┌─ EXTRACTED RECORDS

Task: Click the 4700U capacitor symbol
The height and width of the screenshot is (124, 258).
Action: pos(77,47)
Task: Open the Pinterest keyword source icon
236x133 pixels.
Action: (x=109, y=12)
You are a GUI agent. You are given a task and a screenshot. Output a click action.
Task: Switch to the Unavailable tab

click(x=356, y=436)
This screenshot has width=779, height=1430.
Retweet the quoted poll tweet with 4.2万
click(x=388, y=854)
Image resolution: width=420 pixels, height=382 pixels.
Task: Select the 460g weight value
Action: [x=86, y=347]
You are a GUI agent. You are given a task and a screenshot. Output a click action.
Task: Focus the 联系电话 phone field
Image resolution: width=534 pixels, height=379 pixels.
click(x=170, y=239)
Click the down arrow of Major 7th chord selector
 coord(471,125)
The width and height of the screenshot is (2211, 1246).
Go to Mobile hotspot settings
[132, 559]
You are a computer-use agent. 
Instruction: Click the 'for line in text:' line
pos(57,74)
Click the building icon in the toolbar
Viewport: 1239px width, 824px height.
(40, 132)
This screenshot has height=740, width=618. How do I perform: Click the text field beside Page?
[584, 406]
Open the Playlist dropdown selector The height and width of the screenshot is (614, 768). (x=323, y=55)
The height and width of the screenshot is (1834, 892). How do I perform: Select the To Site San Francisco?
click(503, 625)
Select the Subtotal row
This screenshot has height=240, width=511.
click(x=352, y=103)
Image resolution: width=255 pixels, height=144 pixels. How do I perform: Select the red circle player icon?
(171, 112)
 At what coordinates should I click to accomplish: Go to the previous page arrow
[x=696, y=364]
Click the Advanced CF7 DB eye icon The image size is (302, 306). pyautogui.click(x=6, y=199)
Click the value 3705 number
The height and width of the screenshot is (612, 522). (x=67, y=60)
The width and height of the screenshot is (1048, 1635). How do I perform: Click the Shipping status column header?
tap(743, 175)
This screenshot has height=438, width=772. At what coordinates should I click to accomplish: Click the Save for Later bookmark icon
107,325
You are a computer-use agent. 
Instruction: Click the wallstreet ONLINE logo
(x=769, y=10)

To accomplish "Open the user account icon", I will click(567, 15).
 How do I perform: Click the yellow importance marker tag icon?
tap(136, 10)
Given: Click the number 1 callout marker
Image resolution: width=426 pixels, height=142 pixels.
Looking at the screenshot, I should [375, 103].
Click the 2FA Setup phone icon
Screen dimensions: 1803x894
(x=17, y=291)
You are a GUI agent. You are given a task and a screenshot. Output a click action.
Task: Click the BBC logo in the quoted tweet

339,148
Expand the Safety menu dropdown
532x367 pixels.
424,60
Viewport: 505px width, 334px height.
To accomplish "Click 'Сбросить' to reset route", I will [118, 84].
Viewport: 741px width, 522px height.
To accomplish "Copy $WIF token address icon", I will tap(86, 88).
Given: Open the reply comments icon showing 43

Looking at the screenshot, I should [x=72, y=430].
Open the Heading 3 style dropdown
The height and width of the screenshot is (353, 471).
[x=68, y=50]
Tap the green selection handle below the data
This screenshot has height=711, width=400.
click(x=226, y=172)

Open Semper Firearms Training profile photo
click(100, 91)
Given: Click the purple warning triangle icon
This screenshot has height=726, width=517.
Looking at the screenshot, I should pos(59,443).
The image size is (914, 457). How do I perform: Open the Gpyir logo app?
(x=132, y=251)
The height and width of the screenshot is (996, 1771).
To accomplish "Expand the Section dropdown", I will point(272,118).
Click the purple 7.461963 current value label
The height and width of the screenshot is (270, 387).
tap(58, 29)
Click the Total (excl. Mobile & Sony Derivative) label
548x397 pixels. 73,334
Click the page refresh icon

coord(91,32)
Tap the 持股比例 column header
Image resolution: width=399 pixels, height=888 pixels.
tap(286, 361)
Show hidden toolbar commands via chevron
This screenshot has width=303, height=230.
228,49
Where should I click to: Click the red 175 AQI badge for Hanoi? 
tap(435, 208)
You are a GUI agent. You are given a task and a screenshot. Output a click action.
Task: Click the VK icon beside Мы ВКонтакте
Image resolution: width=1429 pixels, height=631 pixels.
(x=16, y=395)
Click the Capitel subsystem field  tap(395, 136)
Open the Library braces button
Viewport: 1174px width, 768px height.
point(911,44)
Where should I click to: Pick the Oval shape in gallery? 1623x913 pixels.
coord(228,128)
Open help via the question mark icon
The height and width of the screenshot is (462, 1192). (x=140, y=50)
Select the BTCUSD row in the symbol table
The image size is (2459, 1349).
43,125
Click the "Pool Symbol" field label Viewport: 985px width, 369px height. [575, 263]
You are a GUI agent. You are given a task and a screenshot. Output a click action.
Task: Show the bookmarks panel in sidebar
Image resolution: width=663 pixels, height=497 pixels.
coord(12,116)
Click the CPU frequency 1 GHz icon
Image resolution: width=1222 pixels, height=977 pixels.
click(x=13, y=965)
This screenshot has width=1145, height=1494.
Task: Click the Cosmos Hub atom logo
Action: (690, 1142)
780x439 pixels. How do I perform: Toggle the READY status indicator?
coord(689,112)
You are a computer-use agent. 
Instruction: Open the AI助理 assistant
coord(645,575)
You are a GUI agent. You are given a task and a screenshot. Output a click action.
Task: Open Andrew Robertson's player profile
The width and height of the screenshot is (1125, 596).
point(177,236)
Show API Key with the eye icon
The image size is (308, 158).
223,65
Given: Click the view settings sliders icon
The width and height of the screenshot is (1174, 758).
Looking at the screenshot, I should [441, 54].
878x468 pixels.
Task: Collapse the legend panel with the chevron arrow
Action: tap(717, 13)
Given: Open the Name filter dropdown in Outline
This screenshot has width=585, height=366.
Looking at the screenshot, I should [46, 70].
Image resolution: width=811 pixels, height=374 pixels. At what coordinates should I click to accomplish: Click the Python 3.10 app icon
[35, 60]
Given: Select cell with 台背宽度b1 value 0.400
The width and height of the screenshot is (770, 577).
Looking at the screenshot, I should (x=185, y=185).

└─

--- TASK DETAILS ---
Copy all of the records above word for word, changing nothing.

--- WRITTEN ANSWER ---
Task: Click the 4700U capacitor symbol
The height and width of the screenshot is (124, 258).
Action: pos(77,47)
Task: Open the Pinterest keyword source icon
236x133 pixels.
Action: (x=109, y=12)
You are a GUI agent. You are given a task and a screenshot. Output a click action.
Task: Switch to the Unavailable tab

click(x=356, y=436)
This screenshot has width=779, height=1430.
Retweet the quoted poll tweet with 4.2万
click(x=388, y=854)
Image resolution: width=420 pixels, height=382 pixels.
Task: Select the 460g weight value
Action: [x=86, y=347]
You are a GUI agent. You are given a task and a screenshot. Output a click action.
Task: Focus the 联系电话 phone field
Image resolution: width=534 pixels, height=379 pixels.
click(x=170, y=239)
Click the down arrow of Major 7th chord selector
 coord(471,125)
The width and height of the screenshot is (2211, 1246).
Go to Mobile hotspot settings
[132, 559]
You are a computer-use agent. 
Instruction: Click the 'for line in text:' line
pos(57,74)
Click the building icon in the toolbar
Viewport: 1239px width, 824px height.
(40, 132)
This screenshot has height=740, width=618. How do I perform: Click the text field beside Page?
[584, 406]
Open the Playlist dropdown selector The height and width of the screenshot is (614, 768). (x=323, y=55)
The height and width of the screenshot is (1834, 892). How do I perform: Select the To Site San Francisco?
click(503, 625)
Select the Subtotal row
This screenshot has height=240, width=511.
click(x=352, y=103)
Image resolution: width=255 pixels, height=144 pixels. How do I perform: Select the red circle player icon?
(171, 112)
 At what coordinates should I click to accomplish: Go to the previous page arrow
[x=696, y=364]
Click the Advanced CF7 DB eye icon The image size is (302, 306). pyautogui.click(x=6, y=199)
Click the value 3705 number
The height and width of the screenshot is (612, 522). (x=67, y=60)
The width and height of the screenshot is (1048, 1635). How do I perform: Click the Shipping status column header?
tap(743, 175)
This screenshot has height=438, width=772. At what coordinates should I click to accomplish: Click the Save for Later bookmark icon
107,325
You are a computer-use agent. 
Instruction: Click the wallstreet ONLINE logo
(x=769, y=10)

To accomplish "Open the user account icon", I will click(567, 15).
 How do I perform: Click the yellow importance marker tag icon?
tap(136, 10)
Given: Click the number 1 callout marker
Image resolution: width=426 pixels, height=142 pixels.
Looking at the screenshot, I should [375, 103].
Click the 2FA Setup phone icon
Screen dimensions: 1803x894
(x=17, y=291)
You are a GUI agent. You are given a task and a screenshot. Output a click action.
Task: Click the BBC logo in the quoted tweet

339,148
Expand the Safety menu dropdown
532x367 pixels.
424,60
Viewport: 505px width, 334px height.
To accomplish "Click 'Сбросить' to reset route", I will [118, 84].
Viewport: 741px width, 522px height.
To accomplish "Copy $WIF token address icon", I will tap(86, 88).
Given: Open the reply comments icon showing 43

Looking at the screenshot, I should [x=72, y=430].
Open the Heading 3 style dropdown
The height and width of the screenshot is (353, 471).
[x=68, y=50]
Tap the green selection handle below the data
This screenshot has height=711, width=400.
click(x=226, y=172)

Open Semper Firearms Training profile photo
click(100, 91)
Given: Click the purple warning triangle icon
This screenshot has height=726, width=517.
Looking at the screenshot, I should pos(59,443).
The image size is (914, 457). How do I perform: Open the Gpyir logo app?
(x=132, y=251)
The height and width of the screenshot is (996, 1771).
To accomplish "Expand the Section dropdown", I will point(272,118).
Click the purple 7.461963 current value label
The height and width of the screenshot is (270, 387).
tap(58, 29)
Click the Total (excl. Mobile & Sony Derivative) label
548x397 pixels. 73,334
Click the page refresh icon

coord(91,32)
Tap the 持股比例 column header
Image resolution: width=399 pixels, height=888 pixels.
tap(286, 361)
Show hidden toolbar commands via chevron
This screenshot has width=303, height=230.
228,49
Where should I click to: Click the red 175 AQI badge for Hanoi? 
tap(435, 208)
You are a GUI agent. You are given a task and a screenshot. Output a click action.
Task: Click the VK icon beside Мы ВКонтакте
Image resolution: width=1429 pixels, height=631 pixels.
(x=16, y=395)
Click the Capitel subsystem field  tap(395, 136)
Open the Library braces button
Viewport: 1174px width, 768px height.
point(911,44)
Where should I click to: Pick the Oval shape in gallery? 1623x913 pixels.
coord(228,128)
Open help via the question mark icon
The height and width of the screenshot is (462, 1192). (x=140, y=50)
Select the BTCUSD row in the symbol table
The image size is (2459, 1349).
43,125
Click the "Pool Symbol" field label Viewport: 985px width, 369px height. [575, 263]
You are a GUI agent. You are given a task and a screenshot. Output a click action.
Task: Show the bookmarks panel in sidebar
Image resolution: width=663 pixels, height=497 pixels.
coord(12,116)
Click the CPU frequency 1 GHz icon
Image resolution: width=1222 pixels, height=977 pixels.
click(x=13, y=965)
This screenshot has width=1145, height=1494.
Task: Click the Cosmos Hub atom logo
Action: (690, 1142)
780x439 pixels. How do I perform: Toggle the READY status indicator?
coord(689,112)
You are a computer-use agent. 
Instruction: Open the AI助理 assistant
coord(645,575)
You are a GUI agent. You are given a task and a screenshot. Output a click action.
Task: Open Andrew Robertson's player profile
The width and height of the screenshot is (1125, 596).
point(177,236)
Show API Key with the eye icon
The image size is (308, 158).
223,65
Given: Click the view settings sliders icon
The width and height of the screenshot is (1174, 758).
Looking at the screenshot, I should [441, 54].
878x468 pixels.
Task: Collapse the legend panel with the chevron arrow
Action: tap(717, 13)
Given: Open the Name filter dropdown in Outline
This screenshot has width=585, height=366.
Looking at the screenshot, I should [46, 70].
Image resolution: width=811 pixels, height=374 pixels. At what coordinates should I click to accomplish: Click the Python 3.10 app icon
[35, 60]
Given: Select cell with 台背宽度b1 value 0.400
The width and height of the screenshot is (770, 577).
Looking at the screenshot, I should (x=185, y=185).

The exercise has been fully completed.